Los Angeles area communities are among the hottest of the hot spots in the current US buying spree. The results are soaring property prices, the fattening of local treasuries from increased property taxes and often the shutting out of would-be buyers seeking to use conventional financing.

And it's not limited to California. Juwai.com, a Hong Kong-based website that connects Chinese buyers with US properties, adds New York and the Seattle area as othe hot spots.

"Arcadia is booming," Bloomberg Businessweek reported last week about the city 13 miles northeast of downtown Los Angeles in the San Gabriel Valley.

"Residents have become used to postcards offering immediate, all-cash deals for their property and watching as 8,000-square-foot homes go up next door to their modest split levels. For buyers from Chinese mainland, Arcadia offers excellent schools, large lots with lenient building codes, and a place to park their money beyond the reach of the Chinese government," said the article, Why Are Chinese Millionaires Buying in an L.A. Suburb?

Arcadia isn't alone; add nearby San Marino (4 miles away), Irvine (48 miles) and other communities in a state that Chinese find particularly attractive because of its climate, closeness to their homeland and large Asian populations.

The US Census Bureau estimated Arcadia's population in 2013 at 57,639, with 60 percent Asian, and San Marino's population 13,327, with 54 percent Asian.

Angela Wong, a Los Angeles-based Realtor, said San Marino is widely known among Chinese as the "Chinese Beverly Hills". "They like this neighborhood because of the schools - that's their No 1 priority," she told China Daily.

Many schools in the San Marino area have after-school programs that offer language tutoring in English and Chinese for immigrant children. There are also numerous Chinese restaurants and supermarkets in the city, making it easy for the Chinese to maintain similar lifestyles they had in China.

"It's also very pretty. There's very easy access to Newport Beach, which is good for the really wealthy Chinese because they can park their boats over there," added Wong.
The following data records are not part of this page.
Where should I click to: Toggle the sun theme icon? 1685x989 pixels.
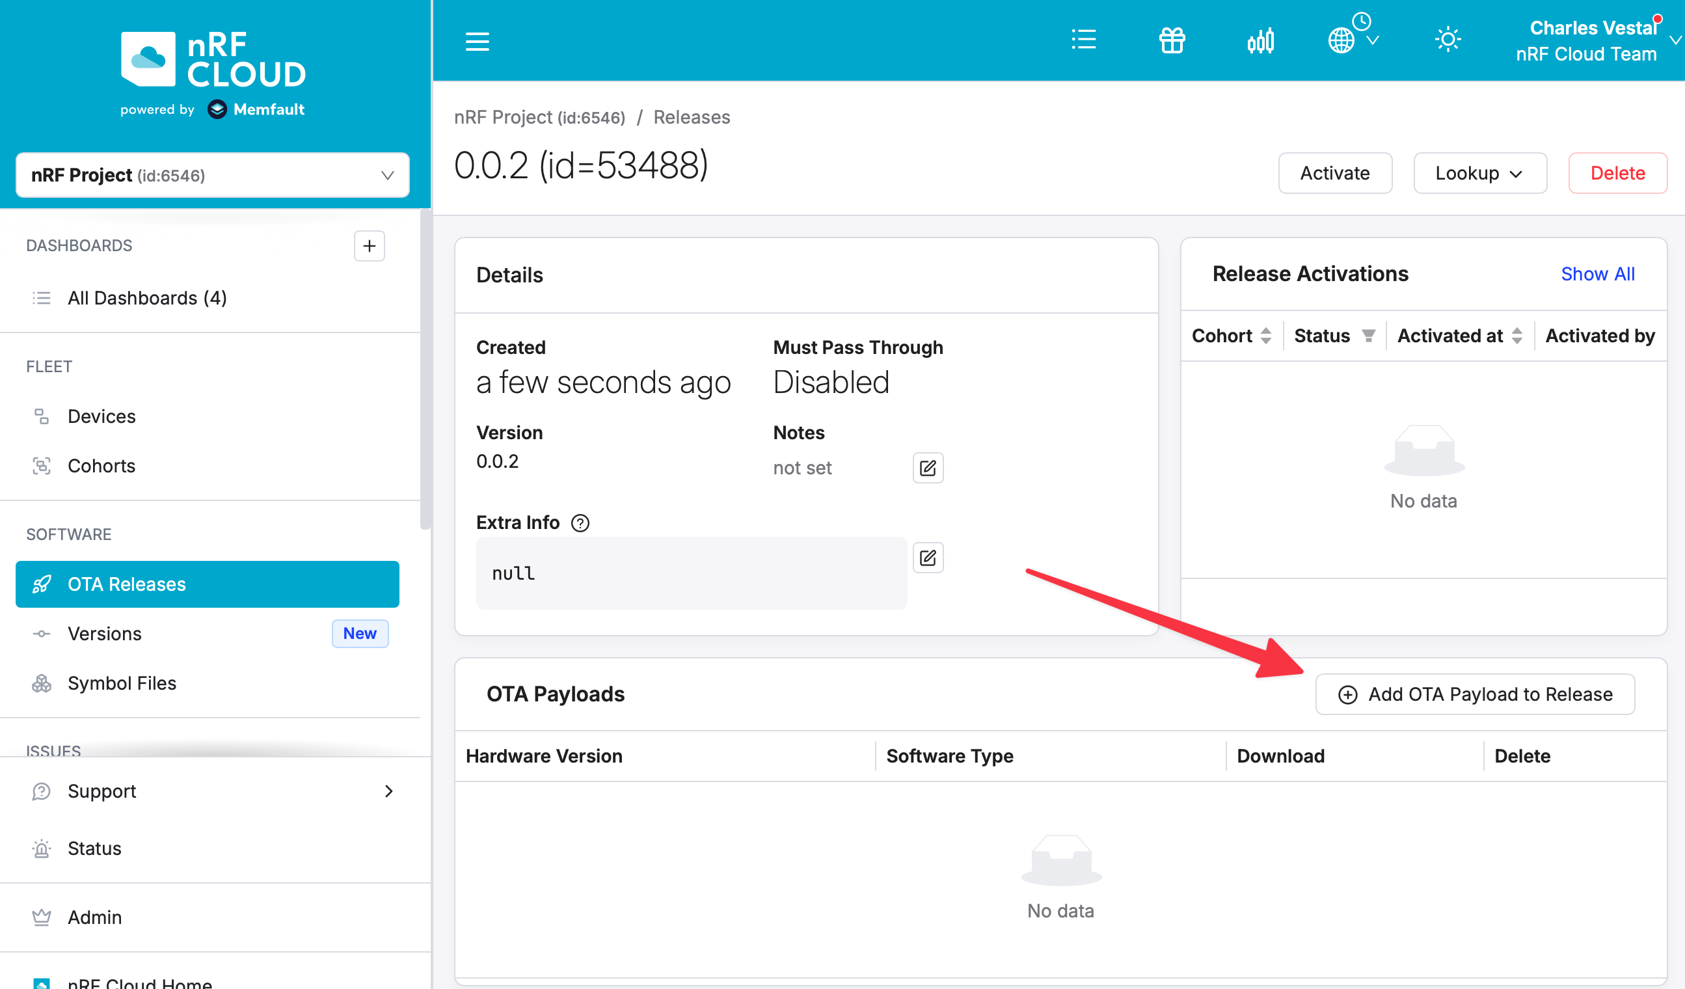click(x=1448, y=40)
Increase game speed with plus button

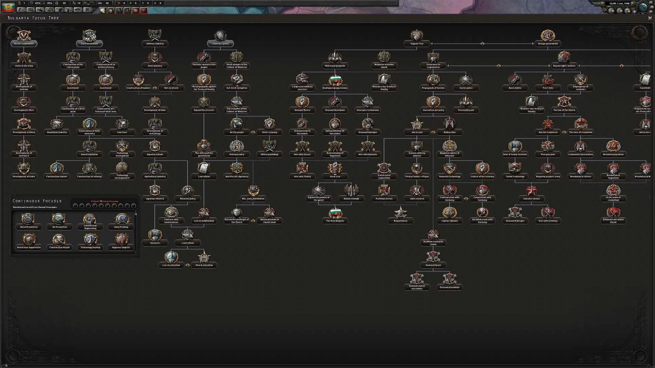point(632,3)
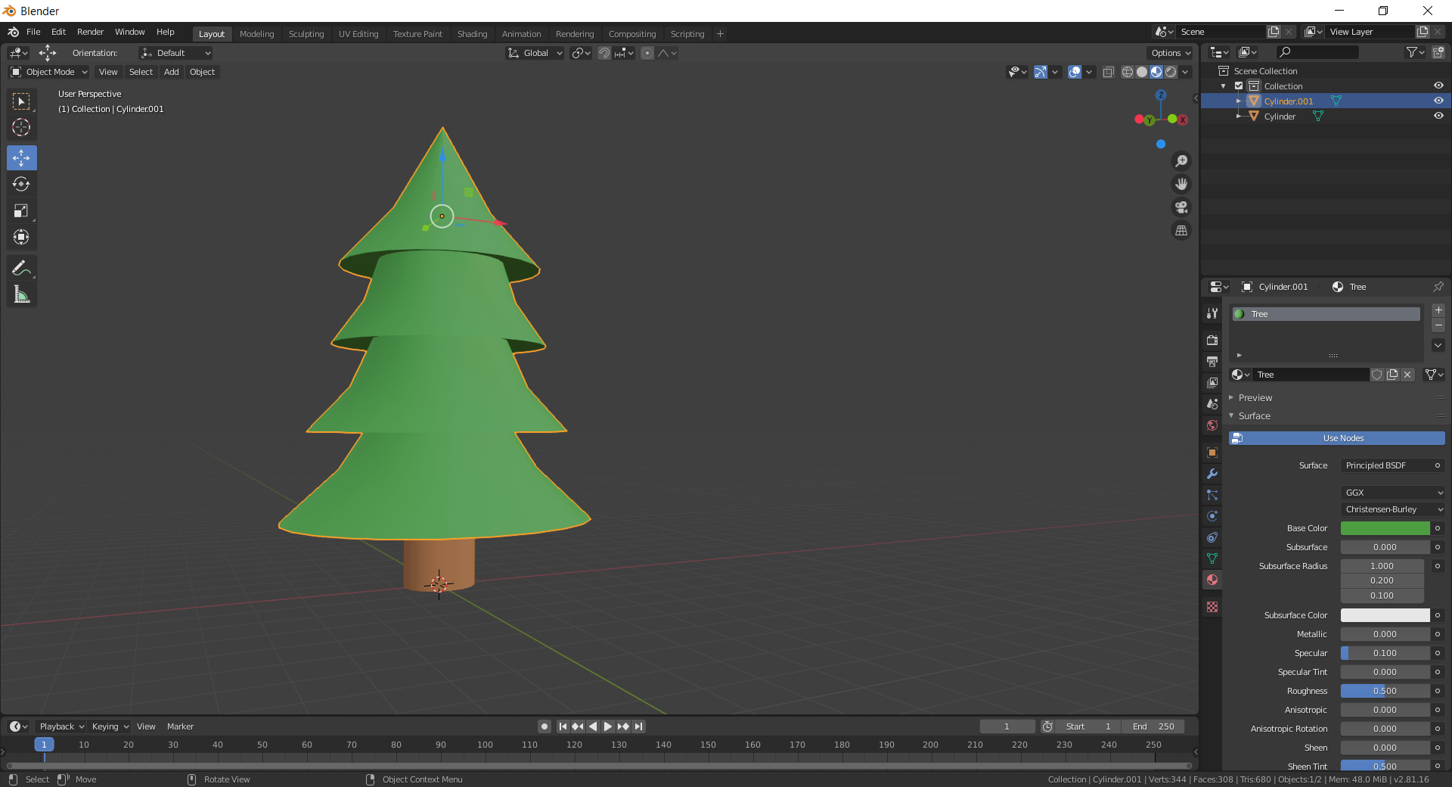The image size is (1452, 787).
Task: Open the Render menu
Action: (x=90, y=32)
She said San Marino is so desirable that Chinese will bid up the price of a house to get what they want.

In San Marino, 11.4 miles northeast of downtown Los Angeles, the median home value is $2,011,700 or 424 percent greater than the California average and 1,009 percent greater than the national average, according to state statistics.

Wong said she recently showed a $2.38 million property in San Marino to a Chinese buyer who initially bid $2.4 million, but will probably pay $2.5 to $2.6 million to get the house.
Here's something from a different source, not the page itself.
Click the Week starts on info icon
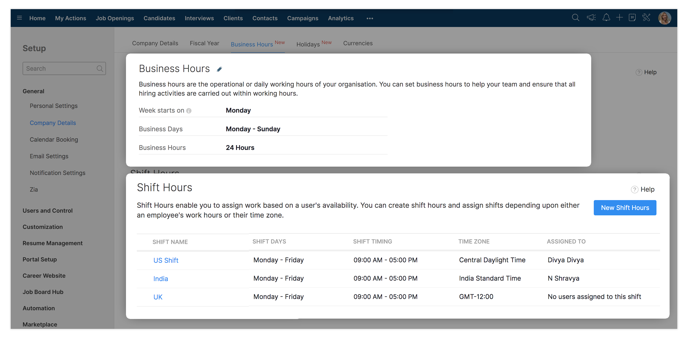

"In that city, the Chinese don't care," she said. "They just want [to be in] that area."

"Prices have never fallen, even during the financial crisis," said Wong, vice-president of international marketing in Asia at Ewing and Associates Sotheby's International Realty.

And she said the same can be said about Irvine, where the 2013 Census estimate put the population at 236,716, with 39 percent Asians.
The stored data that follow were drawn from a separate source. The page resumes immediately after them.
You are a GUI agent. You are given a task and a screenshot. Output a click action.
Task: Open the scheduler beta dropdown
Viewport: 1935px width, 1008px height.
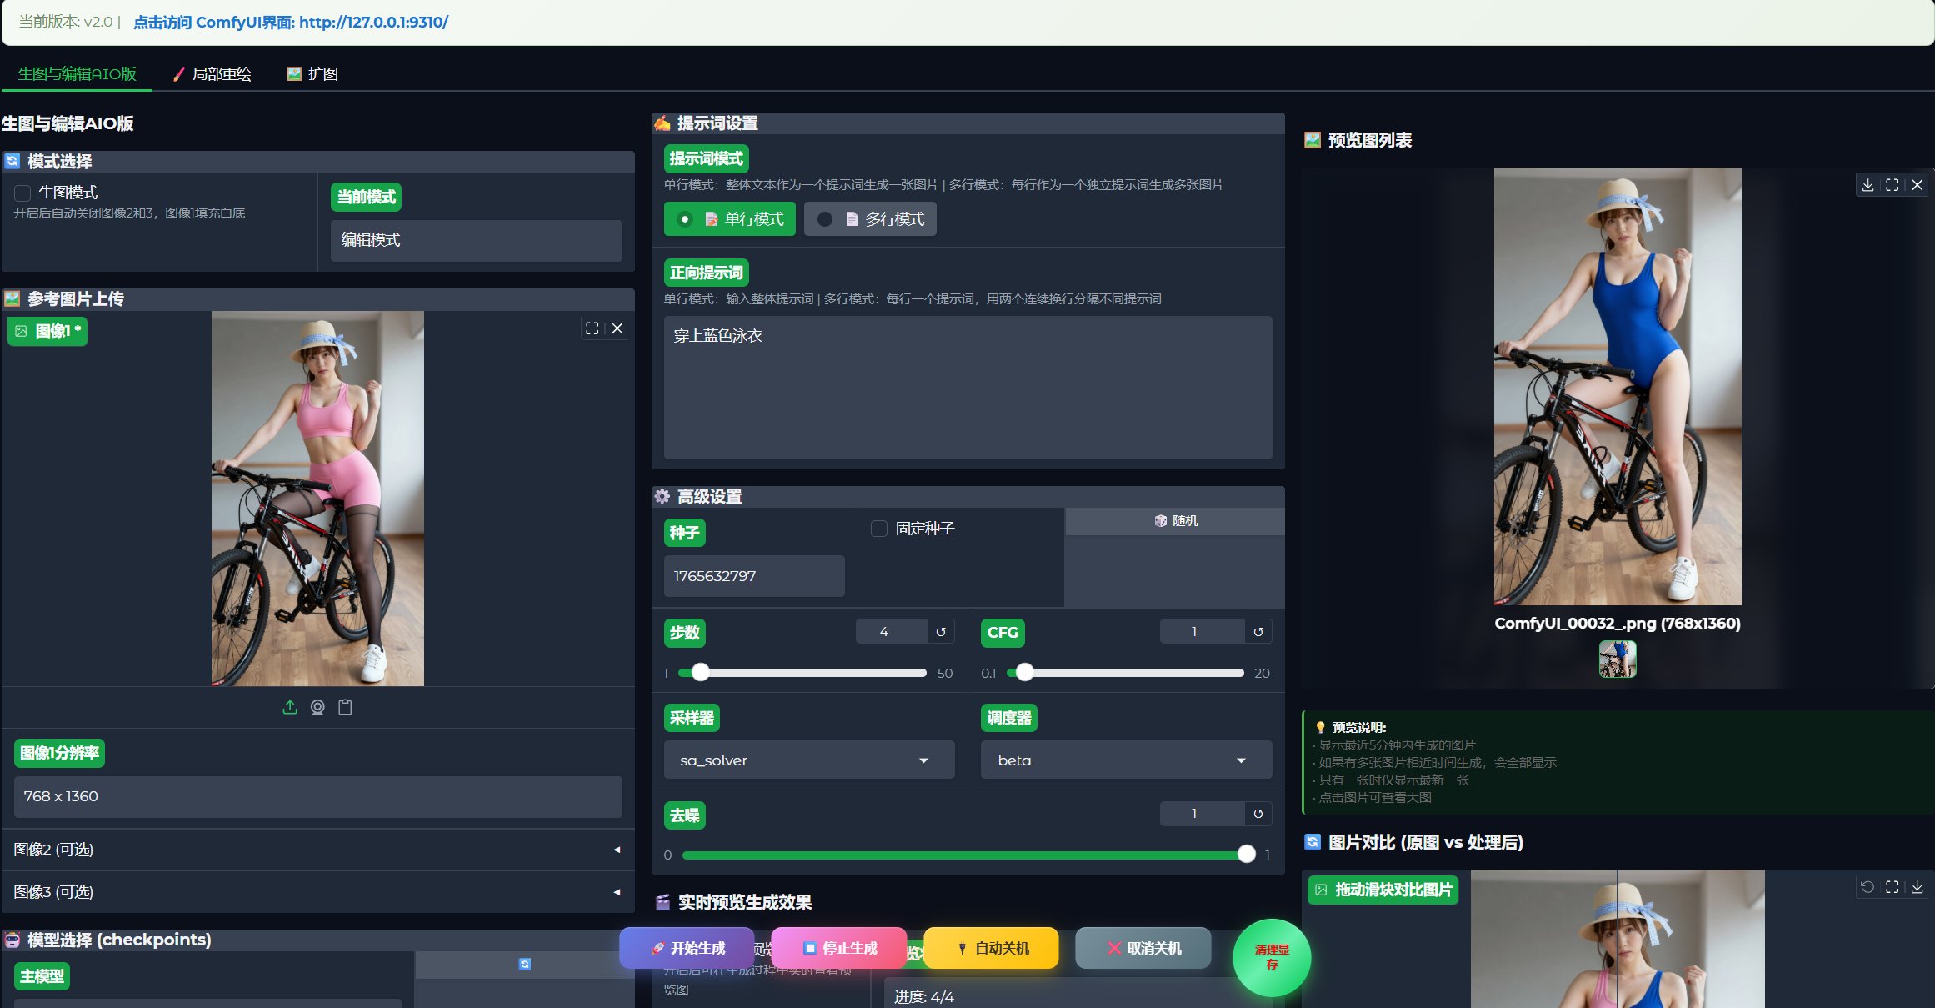point(1125,760)
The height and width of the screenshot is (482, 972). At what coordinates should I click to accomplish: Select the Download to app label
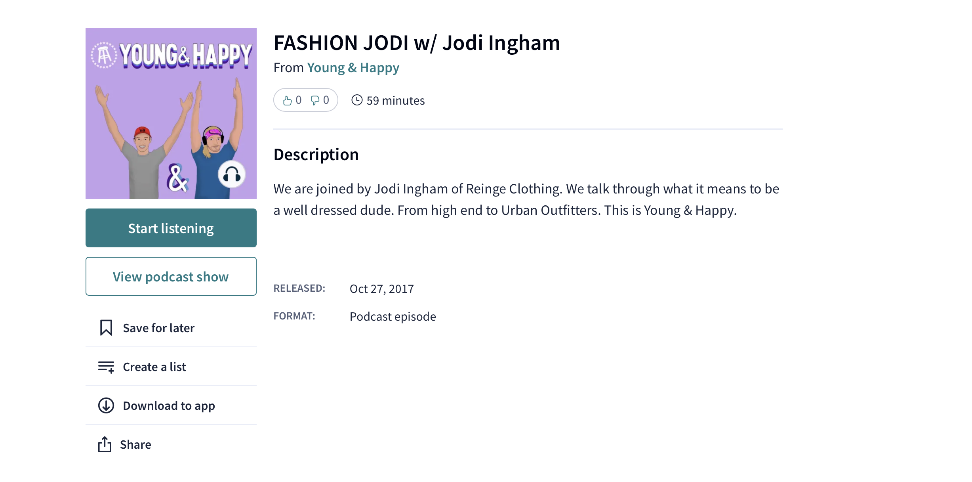pos(169,406)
"The prices have increased by the month instead of by quarters or six-months. Whereas in the so-called 'white areas' where Americans live, the prices have not gone up so much just because the competition is mostly not from the Chinese. This is a really a Chinese-desirable area and the prices have gone up at least every month 3 to 5 percent," she said.

"Prices are just where supply and demand cross, so if you have a bunch of people suddenly deciding they want to buy into Los Angeles that weren't there before, that's extra demand, so prices will go up," said Alex Chinco, assistant professor of finance at the University of Illinois at Urbana-Champaign.

Wong said 90 percent of her clients pay with cash, including a $14 million deal that she said she just completed in Hawaii.

John Wong, co-founding chairman of the Asian Real Estate Association of America (AREAA) (and no relation to Angela Wong), said that Chinese buyers and the sellers prefer all-cash purchases.